February 16 – March 16, 2008

Group Show

GROUP SHOW
February 16 – March 16, 2008 | 11 Rivington St, NY

Caetano de Almeida | John Hodany | Michael Lazarus

 

Eleven Rivington is pleased to present a three-person exhibition with Caetano de Almeida, John Hodany, and Michael Lazarus.  The exhibition is on view from February 16 – March 16, 2007.  Working in different, but related media that includes drawing and painting on canvas and panel, sculpture, collage, and painted and cut paper, these three artists mine linked territories and visually optical propensities which are graphically and chromatically charged.  Symbolism and abstraction play significant roles, as does precise cutting and pasting, both literal and metaphorical.

 

Brazilian artist Caetano de Almeida’s Borda series is comprised of modestly scaled works on paper, which are laboriously painted and sometimes perforated with holes.  Methodically working with numerous layers of acrylic, these ‘drawings’ borrow from standard linear paper patterns and brightly colored printed fabric normally used in decoration, fashion and packaging.
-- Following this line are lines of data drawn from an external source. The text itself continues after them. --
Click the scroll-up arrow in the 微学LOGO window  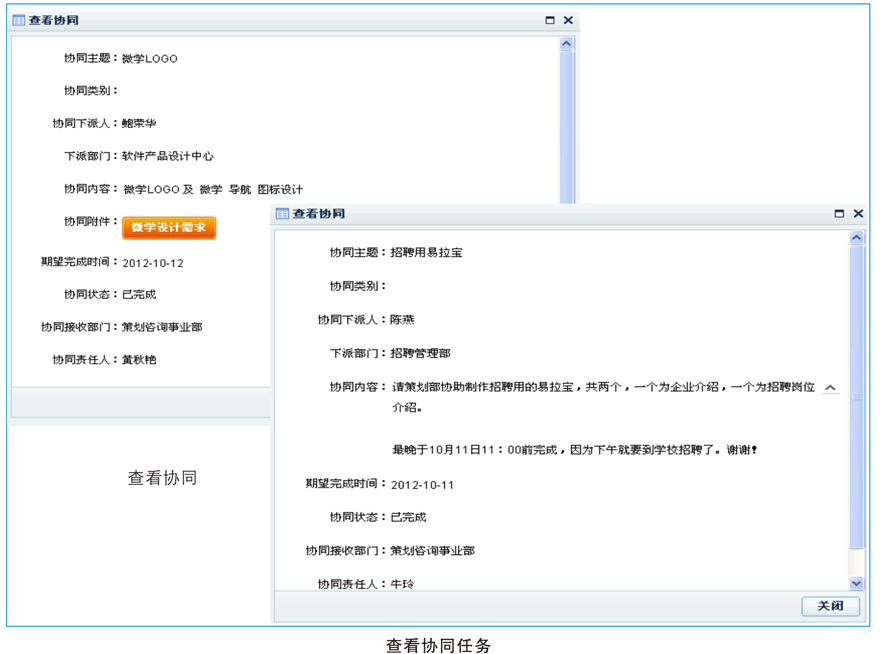567,44
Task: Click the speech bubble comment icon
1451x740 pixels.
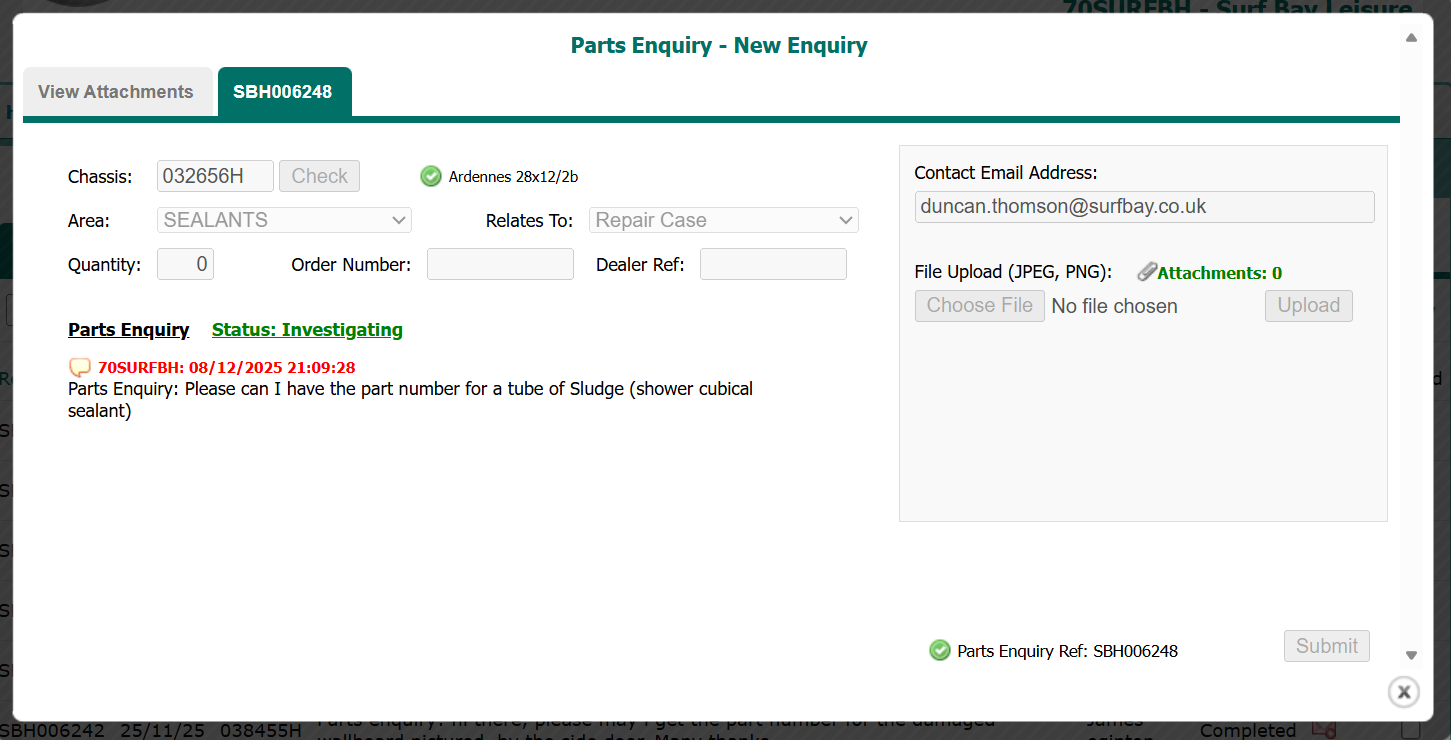Action: [x=80, y=368]
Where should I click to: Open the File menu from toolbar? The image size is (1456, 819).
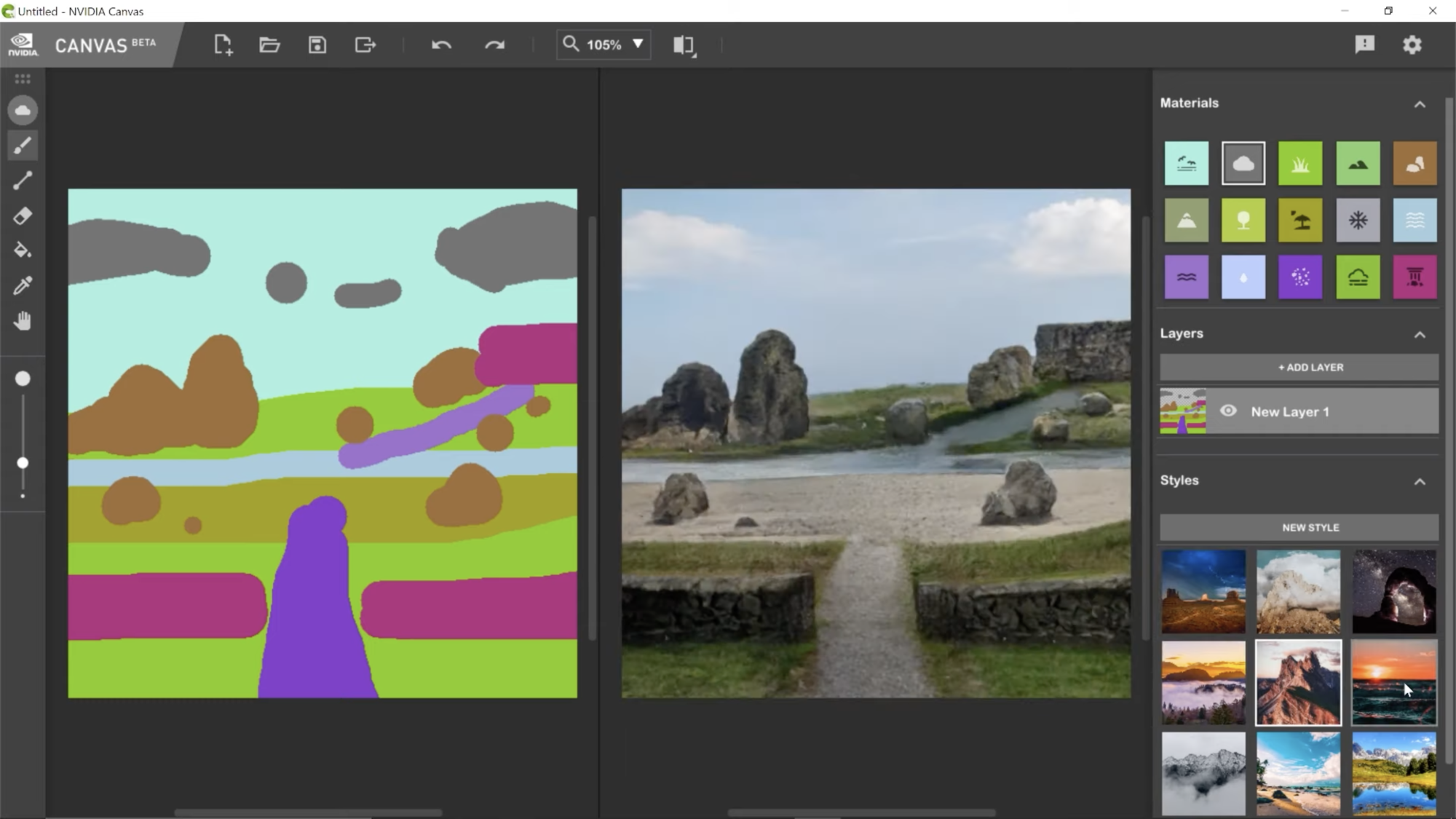tap(268, 44)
In works such as Exu and Chenile, de Almeida references the colorful textures of woven plastic bags.  Through his elaborate and rigorous process, he elevates these banal and ubiquitous objects beyond their functionality and into the realm of the beautiful and personal.

 

In the work of Berlin and New York based artist John Hodany, drawing, painting, and sculpture combine into complex forms.  His often multi-part pieces come together like visual puzzles, with a formulated yet interchangeable geometry and topography.  In the large-scale 3-part painting Last Inhabitants (2007), Hodany deploys recognizable elements – a human profile, pigeons, padlocks, and numerous empty boxes – in a flooded underground subway to conjure a seemingly arbitrary narrative that poses as a visual conundrum.

 

Brooklyn-based artist Michael Lazarus seamlessly brings together collage, painting, and inlay techniques, creating paintings that pulsate and hypnotize.  In his new and intimately scaled work, mirrored discs entangle the viewer into the composition, literally reflecting him or her within symbols and patterns, and cut paper collage. Chromatically, they spellbind and poison with acid greens, oranges, blues and reds.  Filled with images of masks, skulls, and snakes – all meticulously painted in enamel – they threaten to ensnare one into a dialogue concerning nature and mortality.